Yaak man sentenced following plea on burglary charge
SCOTT SHINDLEDECKER | Hagadone News Network | UPDATED 4 hours, 46 minutes AGO
A Yaak resident with a criminal past was sentenced to serve time during a sentencing hearing Monday in Lincoln County District Court.
Caleb Daniel Covey, 40, received a 15-year sentence, with 10 years suspended, after he pleaded guilty to one felony count of burglary. He received credit for 232 days in custody. Unless the victim in the incident initiates contact with Covey, he must avoid contact with her.
The defendant did not have a statement, but he spoke clearly while offering his plea and after being asked if he understood the current proceeding.
Covey, who has been held in the Lincoln County Detention Center since his arrest November 10, 2025, for allegedly assaulting a woman at a Pipe Creek residence, will be considered for placement at Connections Corrections Program, a Montana facility in Butte, following a request by defense attorney Mathew M. Stevenson.
A plea deal called for an amended charge of burglary. Covey also faced a petition to revoke his probation related to a wild January 2024 chase in Montana and Idaho that spanned three counties. That was dropped when Covey agreed to a global resolution involving the current case and one from 2018.

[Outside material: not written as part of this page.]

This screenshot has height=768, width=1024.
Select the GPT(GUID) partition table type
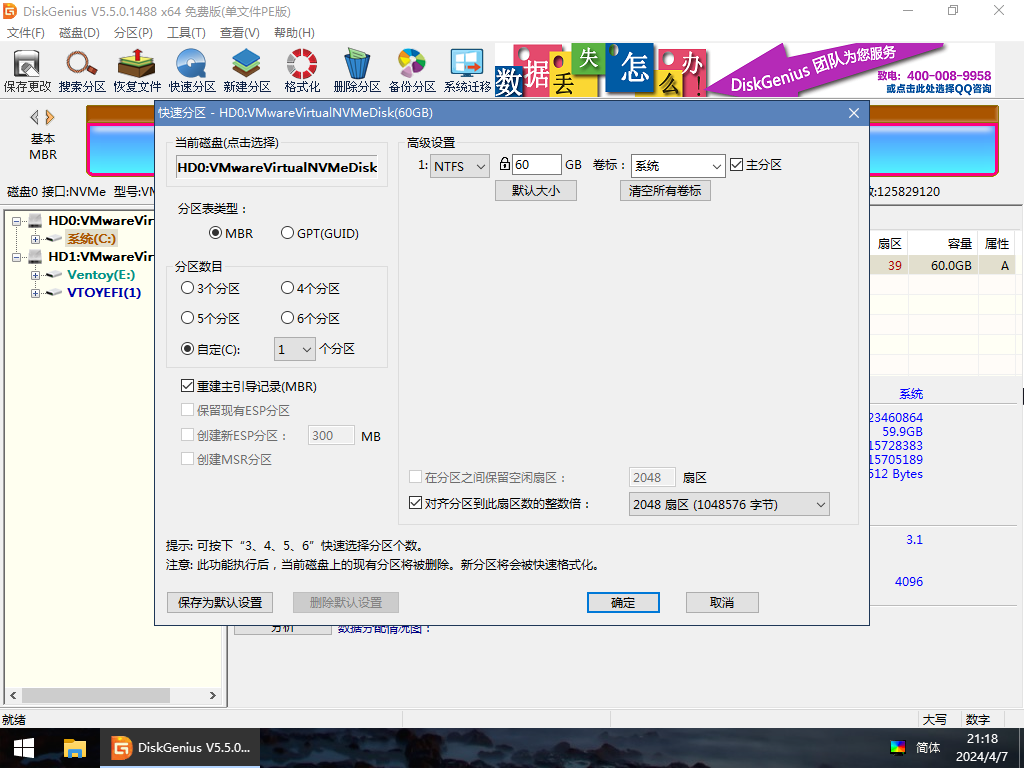pyautogui.click(x=288, y=233)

Covey didn’t get jail time for the police chase when visiting Flathead County District Judge Amy Eddy gave him a 20-year suspended sentence in June 2025, nor after the revocation hearing in late 2025. He pleaded guilty, but mentally ill, April 7, 2025, in court to seven counts of felony criminal mischief and one felony count of criminal endangerment. Other charges were dismissed following the April 3 plea deal between Zwang and Sean Hinchey, Covey’s attorney at the time.
Covey originally faced decades of confinement at the state hospital in Warm Springs, but the sad state of affairs there played a large role in Eddy’s decision to not give him time in custody. The beleaguered facility has been the focus of many media accounts detailing its failings that included the deaths of a number of patients.
Then, Covey attorney Nate Holloway argued for a probationary sentence at the June 2025 hearing. That argument included the fact that Covey lives with his parents, Larry and Pam Covey, and works on their property.
“His mother, Pam Covey, was a nurse and she closely monitors the defendant’s daily activities and prepares and administers his medications every day,” Holloway wrote.
But in court documents filed with the sentence revocation, it appeared the home situation wasn’t going well.
State Probation and Parole officer Alice Rhodes filed an affidavit Nov. 17, 2025, in district court detailing Covey’s alleged probation violations.
One condition of Covey’s probation was sticking to his prescribed medications, but he is alleged to have obtained Wellbutrin and began abusing it. Dr. Michael Breslow, a physician at Northwest Community Health Center, expressed his concern in an Oct. 21, 2025, call to Rhodes about how dangerous Covey is when he is on Wellbutrin.
On Nov. 10, Dr. Breslow, in a text conversation with Rhodes, said “as long as he is taking bupropion, his antipsychotic medication will not be effective.”
Covey also violated his release terms after allegedly speaking to Misty Surman, a county jail inmate at the time, about how to communicate without getting caught and so he could get her one of her prescriptions.
Judge Eddy also issued a new order that Covey have no contact with his mother, Pam. It was revealed in a November 2025 hearing she drove him to the residence where the alleged assault earlier this month.
Covey's past includes two run-ins with law officers dating back to 2015. He was arrested on April 23, 2015 following a domestic disturbance at his home.